How transcription factors achieve target specificity is a major issue for understanding the control of gene expression and the interpretation of regulatory DNA in the genome. There are two aspects; how specific chromatin regions are made accessible for binding and how transcription factors identify specific sequences. Most transcription factors exhibit limited sequence specificity and their in vitro defined binding motifs occur far too frequently in the genome to account for their functional specificity. We will use the Hox family of homeodomain transcription factors as a example of the above puzzle since each family member exhibits clear in vivo functional specificity but in vitro all paralogues bind to very similar sequences. Although cooperative binding with "cofactors" offers a potential solution, in the few in vivo contexts studied, the role of cofactors in Hox functional specificity is still unclear. We are faced with a wealth of in vitro binding data that extrapolates poorly to the in vivo situation and we believe that a systematic in vivo approach is required. For this we have established an in vivo Drosophila cell culture model and will use ChIP-Seq to systematically investigate Hox binding in the absence and presence of cofactors. This will identify the sequences that underlie in vivo Hox specificity. It is already clear that chromatin accessibility plays a major role in Hox targeting and we will investigate the sequence basis for this. Further, we will use digital genomic footprinting to establish bound sequences at the nucleotide level. Finally we will associate the binding data with the identification of functional sites on the basis of gene expression regulation. Overall these studies will enable us to determine the underlying sequence basis for Hox functional specificity that will serve as a paradigm for the general understanding of transcription factor target specificity, developing our ability to interpret regulatory sequences in the genome.

Planned Impact

Outside of our immediate professional circle and the wider academic community described above, we believe there will be two groups of beneficiaries in the medium to long term:
Small biotech/cancer research: over the past decade, there is increasing evidence implicating a variety of Hox genes in aspects of cancer biology, particularly in lymphoid, prostate, kidney and skin malignancies. For example, Hox-Pbx anticancer peptides are a focus for drug development in myeloid leukaemia and HXR9 is a Hox antagonist being developed to inhibit Hox expressing cancer cell lines. In both of these examples, drugs targeting general aspects of Hox function are likely to be better tailored if we have a better understanding of how specific Hox proteins identify and regulate target genes. We believe our studies defining some of the rules governing Hox and Hox-Pbx DNA interactions will be valuable baseline data for these types of drug discovery efforts. We recognise that this is likely to be a longer term benefit, however, given that Hox targeting therapeutics are currently being developed there is the potential for more immediate impact in this arena. We will deliver this potential impact by the usual route of peer-reviewed publication and conference presentation. Any published work will be flagged to our Press office for possible press release.

■ **Data under study**:

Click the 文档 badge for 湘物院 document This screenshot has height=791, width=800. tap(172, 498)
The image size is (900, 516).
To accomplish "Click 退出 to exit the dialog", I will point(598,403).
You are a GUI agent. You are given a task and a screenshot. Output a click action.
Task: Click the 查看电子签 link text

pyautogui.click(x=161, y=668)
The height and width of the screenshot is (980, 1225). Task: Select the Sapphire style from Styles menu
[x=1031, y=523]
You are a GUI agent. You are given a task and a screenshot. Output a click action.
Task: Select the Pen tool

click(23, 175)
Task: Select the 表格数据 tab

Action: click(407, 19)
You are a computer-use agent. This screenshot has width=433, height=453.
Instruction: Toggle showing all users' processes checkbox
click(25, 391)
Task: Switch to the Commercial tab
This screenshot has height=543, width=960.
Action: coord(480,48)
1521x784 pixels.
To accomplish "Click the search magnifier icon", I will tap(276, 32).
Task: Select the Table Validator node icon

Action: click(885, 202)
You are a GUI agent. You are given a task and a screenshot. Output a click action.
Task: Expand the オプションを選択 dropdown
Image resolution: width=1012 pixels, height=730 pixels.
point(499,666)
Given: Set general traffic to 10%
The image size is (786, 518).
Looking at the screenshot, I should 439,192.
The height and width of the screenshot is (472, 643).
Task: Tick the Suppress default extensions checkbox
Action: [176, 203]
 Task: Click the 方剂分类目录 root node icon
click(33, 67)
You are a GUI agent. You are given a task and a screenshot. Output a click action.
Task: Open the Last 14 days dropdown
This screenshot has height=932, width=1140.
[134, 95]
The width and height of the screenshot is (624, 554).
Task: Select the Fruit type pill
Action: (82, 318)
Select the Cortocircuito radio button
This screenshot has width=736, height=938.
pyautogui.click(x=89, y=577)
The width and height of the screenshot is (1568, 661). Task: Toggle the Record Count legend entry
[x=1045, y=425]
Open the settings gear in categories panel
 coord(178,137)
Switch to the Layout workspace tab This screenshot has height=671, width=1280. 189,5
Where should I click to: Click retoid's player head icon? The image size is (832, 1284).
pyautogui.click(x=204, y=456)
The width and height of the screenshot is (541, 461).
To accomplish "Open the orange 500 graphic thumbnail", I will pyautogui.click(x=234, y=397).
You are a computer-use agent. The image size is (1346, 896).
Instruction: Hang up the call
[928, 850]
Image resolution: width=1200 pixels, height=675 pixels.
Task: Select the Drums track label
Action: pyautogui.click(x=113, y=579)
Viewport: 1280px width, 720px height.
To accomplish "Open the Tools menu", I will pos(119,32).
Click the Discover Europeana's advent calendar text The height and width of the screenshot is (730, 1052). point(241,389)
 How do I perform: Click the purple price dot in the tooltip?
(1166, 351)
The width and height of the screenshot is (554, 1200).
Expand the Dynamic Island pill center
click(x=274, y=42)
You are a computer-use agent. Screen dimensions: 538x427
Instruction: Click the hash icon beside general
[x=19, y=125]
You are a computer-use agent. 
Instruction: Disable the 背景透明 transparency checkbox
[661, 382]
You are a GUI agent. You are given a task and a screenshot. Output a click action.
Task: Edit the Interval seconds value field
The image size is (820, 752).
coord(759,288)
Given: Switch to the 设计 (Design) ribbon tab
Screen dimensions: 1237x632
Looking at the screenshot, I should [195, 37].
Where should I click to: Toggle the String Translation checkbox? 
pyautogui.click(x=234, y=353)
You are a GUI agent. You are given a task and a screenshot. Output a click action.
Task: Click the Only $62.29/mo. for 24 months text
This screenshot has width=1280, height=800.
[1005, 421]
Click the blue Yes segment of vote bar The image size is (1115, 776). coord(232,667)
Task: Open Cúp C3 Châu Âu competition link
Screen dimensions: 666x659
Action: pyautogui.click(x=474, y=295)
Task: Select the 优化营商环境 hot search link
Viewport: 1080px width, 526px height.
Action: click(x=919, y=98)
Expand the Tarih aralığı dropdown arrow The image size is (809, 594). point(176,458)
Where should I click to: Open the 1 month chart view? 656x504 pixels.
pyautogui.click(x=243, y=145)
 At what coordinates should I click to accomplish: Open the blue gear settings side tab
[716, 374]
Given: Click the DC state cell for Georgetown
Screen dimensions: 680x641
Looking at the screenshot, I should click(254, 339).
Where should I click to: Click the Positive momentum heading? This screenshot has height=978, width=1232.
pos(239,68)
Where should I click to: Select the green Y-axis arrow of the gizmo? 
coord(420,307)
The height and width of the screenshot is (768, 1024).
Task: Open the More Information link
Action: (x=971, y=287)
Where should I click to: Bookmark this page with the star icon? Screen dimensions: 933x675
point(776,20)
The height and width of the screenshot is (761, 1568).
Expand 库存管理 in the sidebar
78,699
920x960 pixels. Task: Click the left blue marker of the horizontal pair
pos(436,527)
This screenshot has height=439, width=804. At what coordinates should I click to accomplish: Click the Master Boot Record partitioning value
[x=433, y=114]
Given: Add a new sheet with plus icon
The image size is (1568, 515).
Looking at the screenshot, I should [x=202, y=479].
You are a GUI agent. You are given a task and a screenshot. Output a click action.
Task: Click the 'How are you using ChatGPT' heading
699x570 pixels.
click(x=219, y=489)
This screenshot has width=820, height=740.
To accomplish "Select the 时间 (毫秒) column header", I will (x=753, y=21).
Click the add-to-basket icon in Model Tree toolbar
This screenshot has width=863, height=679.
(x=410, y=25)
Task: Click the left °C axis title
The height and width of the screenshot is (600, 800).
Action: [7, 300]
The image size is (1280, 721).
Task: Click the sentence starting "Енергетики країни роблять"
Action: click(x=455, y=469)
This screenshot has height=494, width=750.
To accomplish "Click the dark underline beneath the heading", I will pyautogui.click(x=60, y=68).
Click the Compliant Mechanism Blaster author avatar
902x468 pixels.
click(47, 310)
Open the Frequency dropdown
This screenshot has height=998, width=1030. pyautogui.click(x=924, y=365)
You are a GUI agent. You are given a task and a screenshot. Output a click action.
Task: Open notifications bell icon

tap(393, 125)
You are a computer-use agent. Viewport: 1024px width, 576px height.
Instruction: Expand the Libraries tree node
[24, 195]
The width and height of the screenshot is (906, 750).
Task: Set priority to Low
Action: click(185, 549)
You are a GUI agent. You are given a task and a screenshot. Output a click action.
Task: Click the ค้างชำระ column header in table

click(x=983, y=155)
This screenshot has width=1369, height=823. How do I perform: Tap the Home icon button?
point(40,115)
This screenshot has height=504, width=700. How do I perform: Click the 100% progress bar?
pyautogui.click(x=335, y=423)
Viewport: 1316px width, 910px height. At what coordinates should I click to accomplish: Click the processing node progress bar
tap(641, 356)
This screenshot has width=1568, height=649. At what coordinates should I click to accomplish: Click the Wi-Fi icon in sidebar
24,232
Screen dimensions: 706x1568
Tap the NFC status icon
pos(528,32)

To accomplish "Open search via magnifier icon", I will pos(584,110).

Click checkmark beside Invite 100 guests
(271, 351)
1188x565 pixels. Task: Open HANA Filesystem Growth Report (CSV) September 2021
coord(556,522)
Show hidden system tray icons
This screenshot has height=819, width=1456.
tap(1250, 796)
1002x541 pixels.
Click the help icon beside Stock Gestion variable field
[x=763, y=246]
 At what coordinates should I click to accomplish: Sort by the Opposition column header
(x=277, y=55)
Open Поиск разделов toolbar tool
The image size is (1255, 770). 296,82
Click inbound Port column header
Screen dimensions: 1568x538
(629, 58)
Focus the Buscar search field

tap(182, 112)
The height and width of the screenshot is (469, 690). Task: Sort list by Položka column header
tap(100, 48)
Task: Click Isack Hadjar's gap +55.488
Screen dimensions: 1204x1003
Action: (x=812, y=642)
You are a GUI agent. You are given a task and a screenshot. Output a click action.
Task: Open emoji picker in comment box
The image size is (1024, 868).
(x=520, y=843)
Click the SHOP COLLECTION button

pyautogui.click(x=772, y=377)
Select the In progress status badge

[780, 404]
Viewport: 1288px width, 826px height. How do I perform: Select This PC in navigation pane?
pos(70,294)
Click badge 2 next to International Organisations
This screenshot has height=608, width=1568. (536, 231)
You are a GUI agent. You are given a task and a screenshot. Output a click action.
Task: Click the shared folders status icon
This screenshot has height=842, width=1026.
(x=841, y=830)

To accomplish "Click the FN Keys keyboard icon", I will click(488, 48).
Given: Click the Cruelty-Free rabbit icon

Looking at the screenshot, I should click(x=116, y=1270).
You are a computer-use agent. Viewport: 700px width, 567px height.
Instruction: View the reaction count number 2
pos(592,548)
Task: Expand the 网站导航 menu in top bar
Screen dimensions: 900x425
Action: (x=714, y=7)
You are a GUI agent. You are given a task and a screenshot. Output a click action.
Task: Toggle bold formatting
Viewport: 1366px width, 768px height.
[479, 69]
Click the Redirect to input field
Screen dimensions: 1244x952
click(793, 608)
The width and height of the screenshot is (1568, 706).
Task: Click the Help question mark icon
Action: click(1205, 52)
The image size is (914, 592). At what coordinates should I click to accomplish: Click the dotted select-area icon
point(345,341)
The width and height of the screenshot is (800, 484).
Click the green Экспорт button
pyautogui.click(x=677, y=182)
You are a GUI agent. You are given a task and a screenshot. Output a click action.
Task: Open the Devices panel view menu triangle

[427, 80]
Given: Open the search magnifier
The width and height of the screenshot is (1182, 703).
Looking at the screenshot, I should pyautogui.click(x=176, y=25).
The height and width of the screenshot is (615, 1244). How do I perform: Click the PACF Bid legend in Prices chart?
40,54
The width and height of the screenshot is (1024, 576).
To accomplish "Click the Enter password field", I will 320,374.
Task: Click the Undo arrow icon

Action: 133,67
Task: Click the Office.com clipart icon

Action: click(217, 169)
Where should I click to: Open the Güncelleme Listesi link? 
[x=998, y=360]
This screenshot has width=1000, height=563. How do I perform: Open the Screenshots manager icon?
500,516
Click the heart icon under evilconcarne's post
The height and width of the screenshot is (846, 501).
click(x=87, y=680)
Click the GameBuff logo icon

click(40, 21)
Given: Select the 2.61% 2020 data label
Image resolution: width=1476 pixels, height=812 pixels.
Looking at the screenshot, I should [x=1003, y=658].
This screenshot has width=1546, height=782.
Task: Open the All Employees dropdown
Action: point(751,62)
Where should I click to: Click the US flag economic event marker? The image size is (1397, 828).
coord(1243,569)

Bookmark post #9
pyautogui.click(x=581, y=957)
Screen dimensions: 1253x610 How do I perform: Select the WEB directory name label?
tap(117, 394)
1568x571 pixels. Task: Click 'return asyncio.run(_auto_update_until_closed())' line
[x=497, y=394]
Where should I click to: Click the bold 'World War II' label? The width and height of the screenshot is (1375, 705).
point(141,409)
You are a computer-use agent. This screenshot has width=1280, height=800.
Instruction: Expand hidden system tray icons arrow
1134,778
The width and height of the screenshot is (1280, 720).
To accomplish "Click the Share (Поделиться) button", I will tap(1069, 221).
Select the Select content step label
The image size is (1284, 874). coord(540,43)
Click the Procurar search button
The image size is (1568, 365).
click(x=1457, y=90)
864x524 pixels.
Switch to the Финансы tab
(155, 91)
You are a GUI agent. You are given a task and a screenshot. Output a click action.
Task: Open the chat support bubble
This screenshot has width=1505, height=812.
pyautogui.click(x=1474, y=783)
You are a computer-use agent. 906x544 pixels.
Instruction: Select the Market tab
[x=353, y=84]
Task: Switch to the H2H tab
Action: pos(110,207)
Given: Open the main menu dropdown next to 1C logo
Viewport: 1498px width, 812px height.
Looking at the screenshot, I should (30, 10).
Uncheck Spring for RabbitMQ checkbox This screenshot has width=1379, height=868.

■ **Parts of the exercise**:
- a) According to the text on Hox transcription factor specificity, what cell culture model and method will be used to investigate Hox binding with and without cofactors?
- b) Continue the text on Hox transcription factor specificity from the point where it ends.

■ **Task responses**:
- a) An in vivo Drosophila cell culture model with ChIP-Seq.

- b)
Supporting the need for a trained workforce, we will deliver training in the BBSRC priority area of "new ways of working" to the researchers and any graduate students associated with this work. This will make a contribution to increasing the UK skill base in modern genomics. In particular, handling genome-scale data requires a considerable degree of IT skills and an understanding of quantitative methods. Training in these areas will be provided in the course of this project and will be general enough to be applicable also in other work areas. This impact will be delivered over the course of the funding period.
More generally, we believe our international reputation in the genomics arena is of wider benefit to UK science. Our previous impacts in this area have included increased international collaborations, including participating in major international efforts such as modENCODE. Maintaining a UK profile in modern bioscience research is important for attracting research to the UK. Our publications and presentations will continue to provide these impact benefits over the course of the grant.
The public: our experience from presenting work at Science Fairs indicate that there is considerable public interest in the "hopeful monsters" that are exemplified by the homeotic transformations exhibited by Hox mutations. There is also much interest in how the sequence of the genome can be decoded as a set of genetic instructions. Our efforts to uncover how Hox genes function and delivering insights from this work at University open events will progress throughout the period of the funding and continue beyond.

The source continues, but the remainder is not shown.